Handoffs are ignored. The triage agent needs explicit instructions telling it when to hand off and to which agent. Vague instructions like "delegate appropriately" rarely work — be specific.
Guardrail throws but you cannot catch it. Wrap your run() call in a try/catch and check for InputGuardrailTripwireTriggered from @openai/agents. The SDK exports these error classes explicitly.
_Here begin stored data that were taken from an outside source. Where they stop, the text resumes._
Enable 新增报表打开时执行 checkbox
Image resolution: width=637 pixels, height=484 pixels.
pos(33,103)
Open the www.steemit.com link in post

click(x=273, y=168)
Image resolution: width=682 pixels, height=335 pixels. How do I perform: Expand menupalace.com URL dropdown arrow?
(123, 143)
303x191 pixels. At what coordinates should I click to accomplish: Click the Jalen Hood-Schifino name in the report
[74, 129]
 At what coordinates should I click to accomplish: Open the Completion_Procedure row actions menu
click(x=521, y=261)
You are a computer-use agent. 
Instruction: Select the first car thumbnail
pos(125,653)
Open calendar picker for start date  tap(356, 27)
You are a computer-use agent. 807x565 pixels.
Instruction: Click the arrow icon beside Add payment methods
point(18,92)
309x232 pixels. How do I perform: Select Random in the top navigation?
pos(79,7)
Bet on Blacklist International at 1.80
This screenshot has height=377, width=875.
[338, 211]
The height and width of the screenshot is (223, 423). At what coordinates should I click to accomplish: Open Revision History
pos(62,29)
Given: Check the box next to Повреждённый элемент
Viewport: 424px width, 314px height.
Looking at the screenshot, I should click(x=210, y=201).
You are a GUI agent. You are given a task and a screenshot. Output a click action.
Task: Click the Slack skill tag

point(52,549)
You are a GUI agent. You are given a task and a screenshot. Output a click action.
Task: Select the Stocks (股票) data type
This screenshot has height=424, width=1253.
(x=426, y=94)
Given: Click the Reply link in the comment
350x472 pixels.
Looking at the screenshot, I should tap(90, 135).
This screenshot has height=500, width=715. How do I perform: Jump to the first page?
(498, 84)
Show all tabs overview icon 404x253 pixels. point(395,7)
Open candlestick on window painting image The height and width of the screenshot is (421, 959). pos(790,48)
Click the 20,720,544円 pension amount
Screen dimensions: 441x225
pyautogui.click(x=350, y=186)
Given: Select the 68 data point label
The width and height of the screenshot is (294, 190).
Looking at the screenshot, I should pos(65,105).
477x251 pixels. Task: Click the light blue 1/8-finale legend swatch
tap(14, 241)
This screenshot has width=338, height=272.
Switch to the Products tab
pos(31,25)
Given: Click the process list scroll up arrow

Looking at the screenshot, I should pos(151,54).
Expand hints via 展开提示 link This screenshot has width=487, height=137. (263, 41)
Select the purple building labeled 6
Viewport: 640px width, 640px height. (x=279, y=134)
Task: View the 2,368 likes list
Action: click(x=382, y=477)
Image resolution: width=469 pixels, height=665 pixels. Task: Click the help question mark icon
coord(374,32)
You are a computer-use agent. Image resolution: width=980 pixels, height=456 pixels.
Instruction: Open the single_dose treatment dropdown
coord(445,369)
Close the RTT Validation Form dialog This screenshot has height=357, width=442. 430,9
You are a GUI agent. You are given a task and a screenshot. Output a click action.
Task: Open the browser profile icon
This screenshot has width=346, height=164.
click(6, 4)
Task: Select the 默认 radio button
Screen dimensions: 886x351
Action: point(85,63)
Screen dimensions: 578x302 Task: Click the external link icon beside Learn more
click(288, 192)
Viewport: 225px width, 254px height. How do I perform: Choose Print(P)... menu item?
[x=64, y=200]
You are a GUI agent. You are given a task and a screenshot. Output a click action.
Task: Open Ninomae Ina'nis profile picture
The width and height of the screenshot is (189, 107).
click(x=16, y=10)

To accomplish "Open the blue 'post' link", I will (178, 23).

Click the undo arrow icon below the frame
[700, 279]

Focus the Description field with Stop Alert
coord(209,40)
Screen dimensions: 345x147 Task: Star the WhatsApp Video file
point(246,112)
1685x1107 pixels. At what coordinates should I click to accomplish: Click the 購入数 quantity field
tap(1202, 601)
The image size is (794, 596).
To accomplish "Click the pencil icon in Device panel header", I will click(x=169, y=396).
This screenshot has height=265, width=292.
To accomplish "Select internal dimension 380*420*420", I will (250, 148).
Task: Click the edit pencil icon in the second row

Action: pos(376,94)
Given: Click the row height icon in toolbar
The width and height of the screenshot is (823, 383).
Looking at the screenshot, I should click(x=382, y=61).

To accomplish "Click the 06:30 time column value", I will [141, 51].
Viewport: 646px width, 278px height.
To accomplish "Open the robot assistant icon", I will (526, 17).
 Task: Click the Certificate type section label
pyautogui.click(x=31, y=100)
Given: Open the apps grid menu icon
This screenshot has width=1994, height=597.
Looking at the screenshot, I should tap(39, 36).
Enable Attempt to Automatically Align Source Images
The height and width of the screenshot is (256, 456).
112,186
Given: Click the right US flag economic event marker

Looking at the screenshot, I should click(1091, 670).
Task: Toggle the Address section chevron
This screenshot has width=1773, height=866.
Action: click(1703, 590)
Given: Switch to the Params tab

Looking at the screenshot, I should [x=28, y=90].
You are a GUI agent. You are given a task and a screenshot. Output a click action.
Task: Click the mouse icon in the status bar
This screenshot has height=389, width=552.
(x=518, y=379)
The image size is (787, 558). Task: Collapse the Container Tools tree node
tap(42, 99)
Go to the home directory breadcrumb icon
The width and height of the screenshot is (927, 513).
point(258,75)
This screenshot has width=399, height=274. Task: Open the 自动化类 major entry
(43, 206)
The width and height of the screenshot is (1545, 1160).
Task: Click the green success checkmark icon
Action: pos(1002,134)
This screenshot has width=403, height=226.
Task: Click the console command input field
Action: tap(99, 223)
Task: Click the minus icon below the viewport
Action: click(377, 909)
Token usage is exploding. Drop maxTurns, switch the triage tier to gpt-5-mini, and audit the trace for redundant tool calls. A common bug is an agent calling the same tool repeatedly because its output is unclear.
Next Steps
Now that the core works, here is where to go next:
- Add voice support with the OpenAI Realtime API — agents can be wrapped in a voice loop
- Connect MCP servers as tool sources using the SDK's built-in MCP support
- Layer Langfuse or Braintrust evaluations on top of your traces
- Move conversation state to Convex or Postgres for multi-session persistence
- Deploy the agent runtime on Vercel, Cloudflare Workers, or AWS Lambda
If you have not seen it yet, our companion guide on the Claude Agent SDK in TypeScript covers the equivalent Anthropic primitives, useful when comparing trade-offs between providers.
Conclusion
You built a multi-agent customer support platform with the OpenAI Agents SDK — type-safe tools, intelligent handoffs, input guardrails, streaming, and full tracing — in less than 300 lines of TypeScript. The SDK removes the boilerplate so you can focus on what the agent should do instead of how it executes.
Ship it, instrument it, and iterate on the trace data. That is the loop that turns a clever prototype into an agent your customers actually rely on.